The regulator has also proposed reducing the mandatory number of Product Advisory Committee meetings for non-agricultural commodity derivatives from two meetings annually to one meeting per year, aligning them with agricultural commodity norms.
According to the consultation paper, exchanges argued that non-agricultural commodity contracts generally require fewer specification changes and that attendance in such meetings has often remained weak for low-liquidity contracts.Sebi further proposed granting exchanges greater operational flexibility in advancing expiry dates of commodity contracts during sudden disruptions such as strikes, erratic weather or unexpected market closures. Under the proposed framework, exchanges would be allowed to take such decisions with approval from the managing director and provide “adequate notice” instead of the existing mandatory 10-day advance intimation rule.

Another proposal relates to position limit monitoring in derivatives markets.

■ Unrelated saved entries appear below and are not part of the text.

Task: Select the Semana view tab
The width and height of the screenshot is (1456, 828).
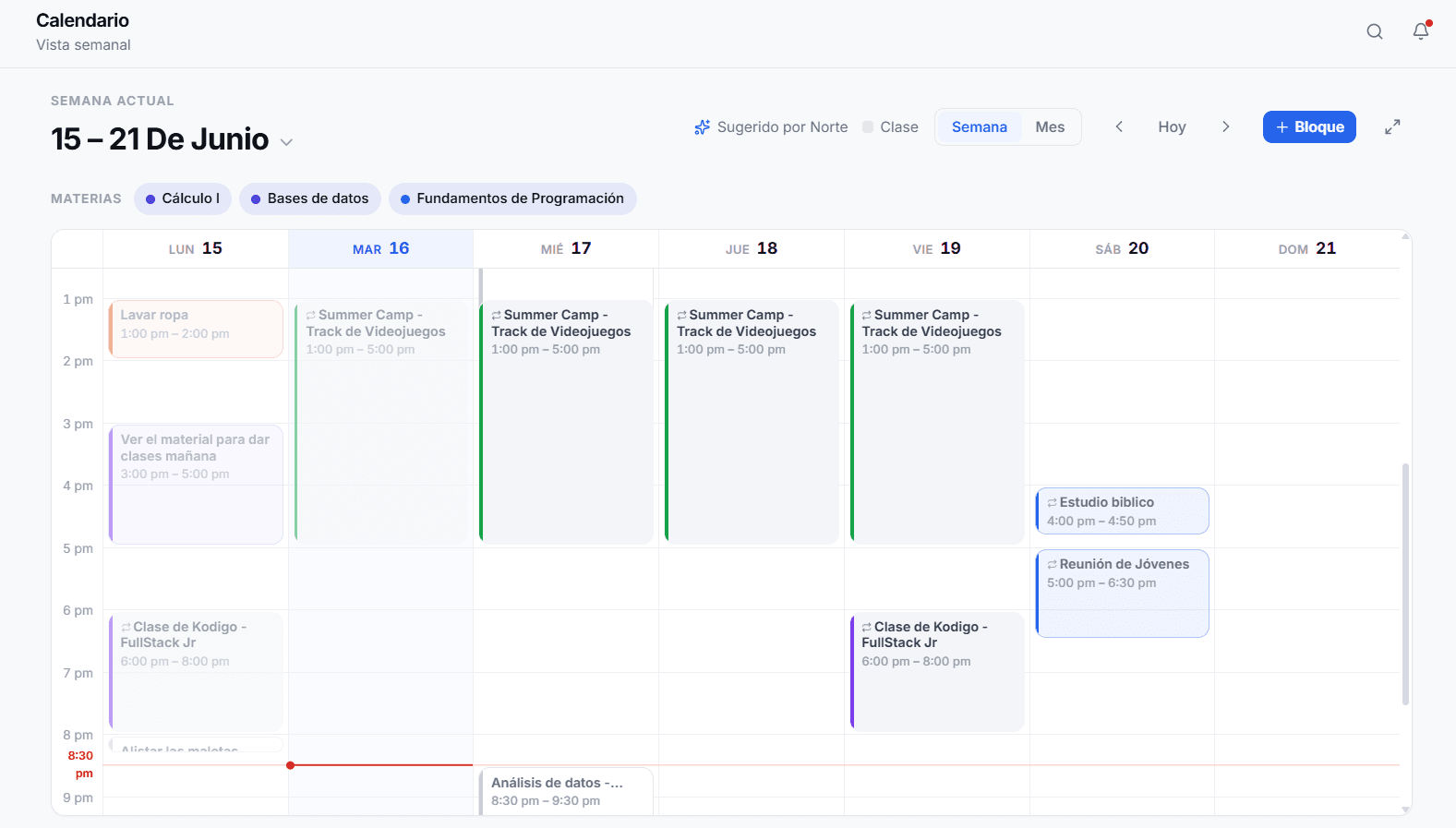Action: [x=980, y=127]
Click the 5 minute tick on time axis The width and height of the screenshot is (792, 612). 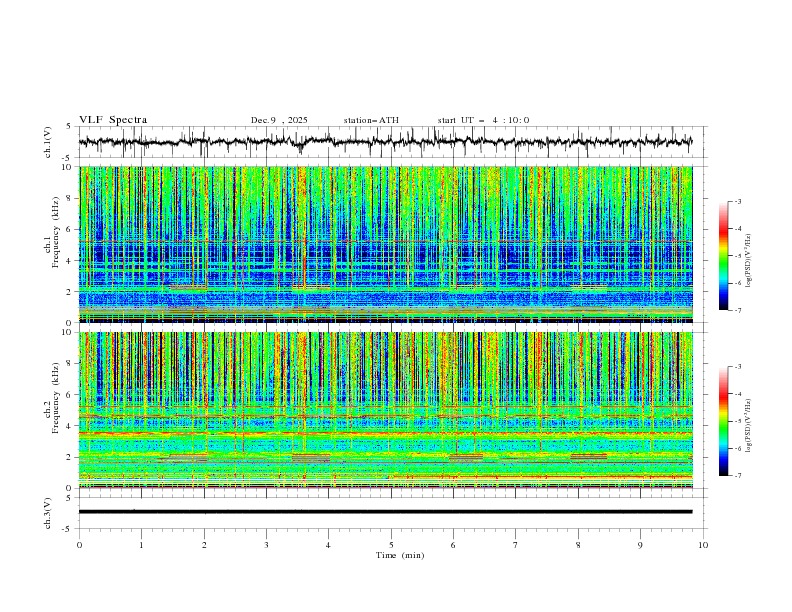point(391,545)
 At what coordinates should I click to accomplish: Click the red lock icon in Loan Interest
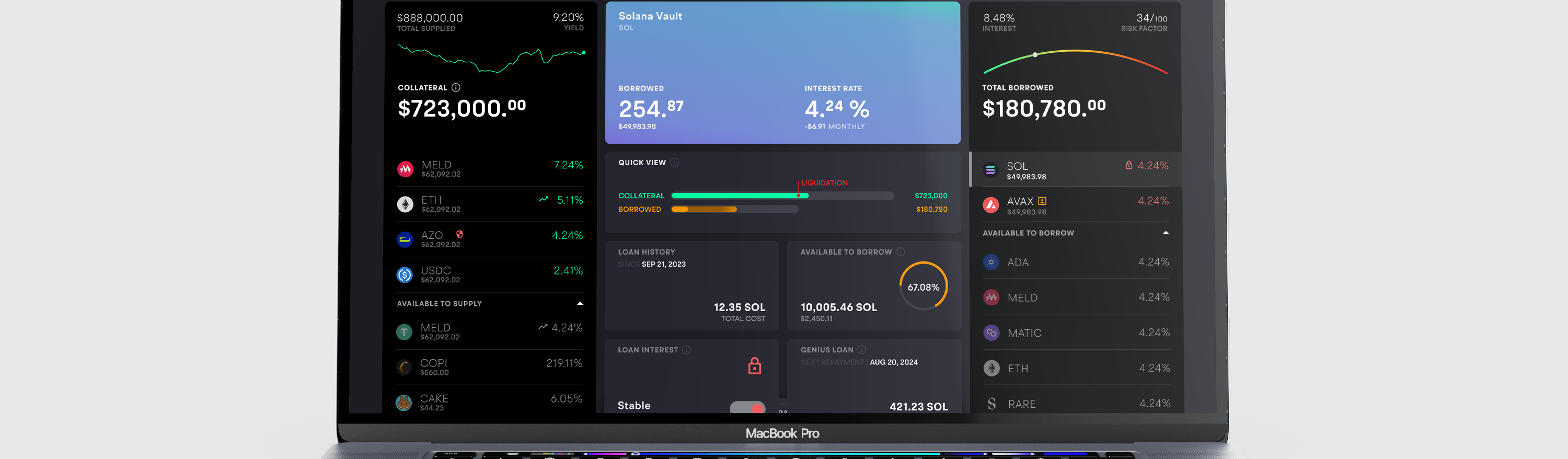tap(754, 366)
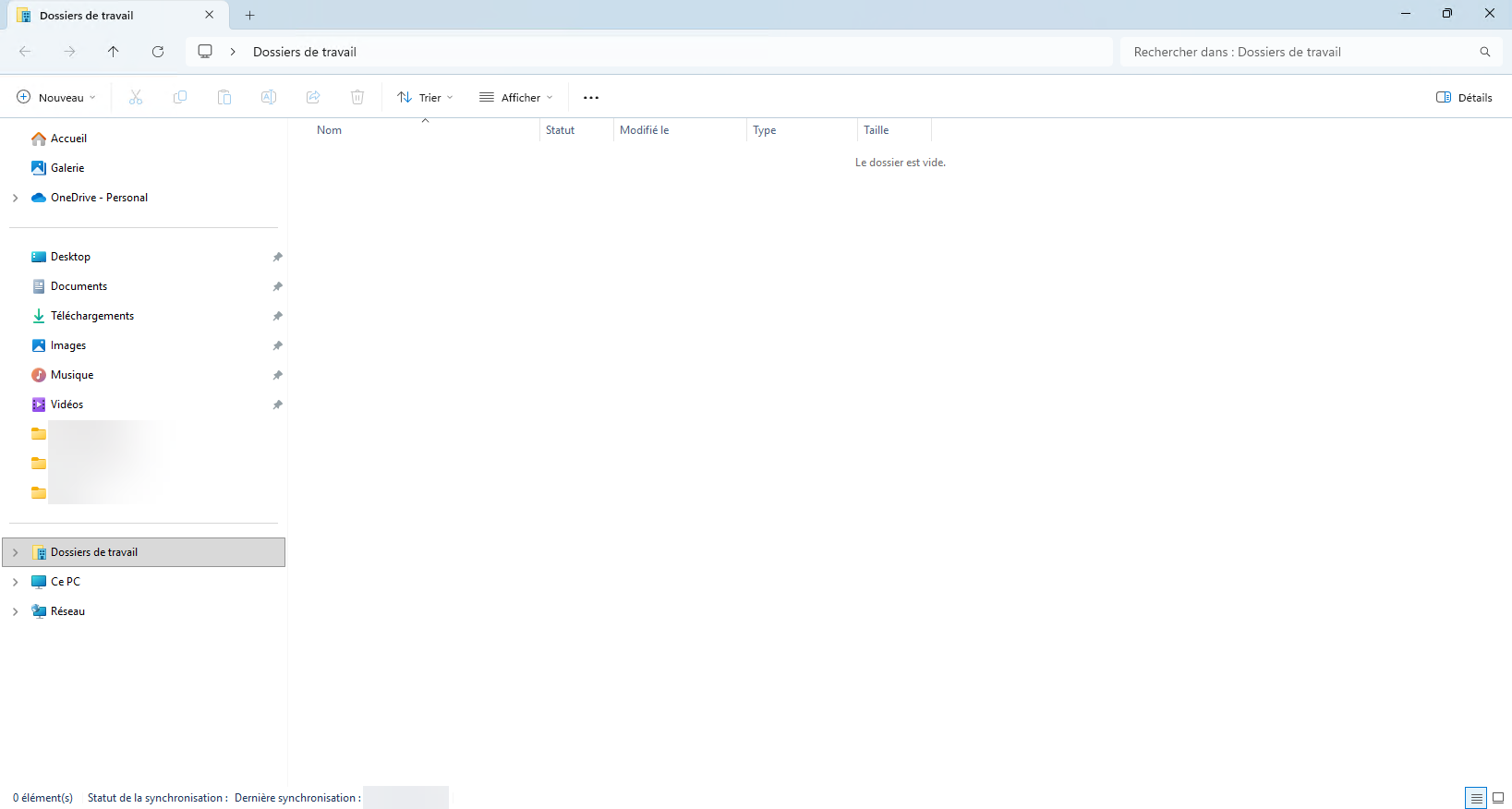The width and height of the screenshot is (1512, 809).
Task: Expand the Ce PC tree node
Action: click(x=16, y=582)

Sebi clarified that exchanges would continue to remain responsible for monitoring position limits but may outsource the operational work to clearing corporations through formal agreements defining roles and responsibilities.

The regulator also proposed discontinuing several outdated requirements, including lower base minimum capital norms for brokers without nationwide terminals, noting that regional stock exchanges have largely ceased operations and internet-based trading has become standard.

Similarly, Sebi proposed removing separate certification guidelines for derivatives dealers and brokers because these are already covered under the Sebi certification regulations for associated persons in securities markets.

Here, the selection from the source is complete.